I can postulate the existence of two g-boxes, one sitting in Ireland and one sitting in New Zealand, that share a blank node. Both hold and RDF graph containing a blank node. Is it the same blank node or not? I think the specs ought to answer that question. And I think they don't at the moment.

(My preferred answer is: “You put a blank node from one g-box into another one, you get a new blank node. Therefore, different g-boxes contain different blank nodes.” R2RML was written with the assumption that this is how it works. Unfortunately, SPARQL Update disagrees with this, as I have learned only recently. Another possible answer is: “Different graph stores contain different blank nodes.” That reduces the problem to the question whether two given graph stores are the same or not, and that's a question that is fairly unlikely to cause problems.)

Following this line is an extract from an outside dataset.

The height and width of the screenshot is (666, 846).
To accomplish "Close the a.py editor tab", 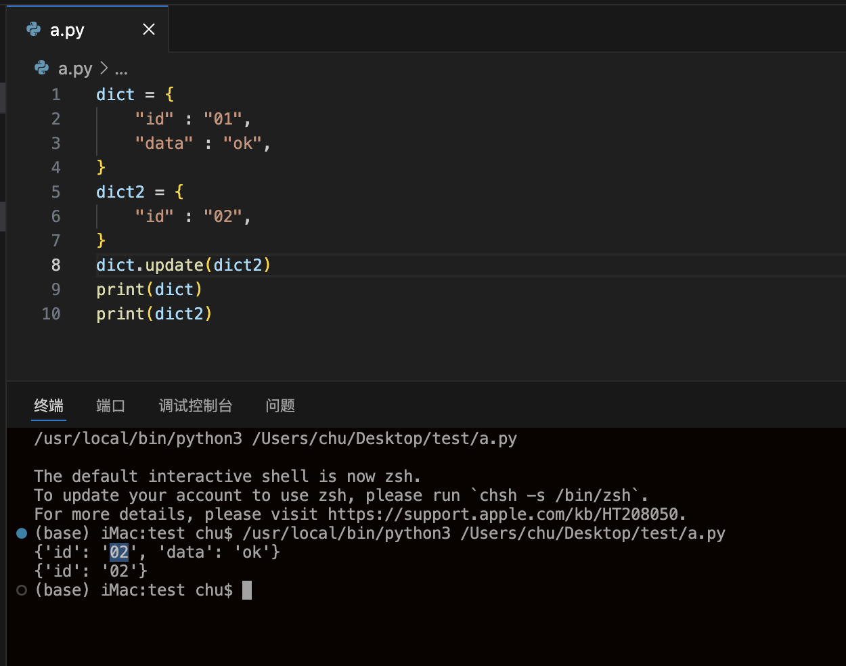I will click(149, 29).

> So, in the same sense, blank nodes could have this kind of scope.  Maybe a given blank node could denote one thing in one situation or context and a different thing in a different situation or context.       I don't like this idea -- I think IRIs should have global scope (although I see some appeal to bending that rule), and I think blank nodes should definitely have global scope.   Since blank nodes tend to be very local, I don't see any pressure to reuse one blank node with a different meaning, to let it have another scope.

It's not about denotation. It's only about the abstract syntax. How can I tell whether the blank node in your graph store is the same or different from the blank node in my graph store? RDF Concepts requires that we be able to.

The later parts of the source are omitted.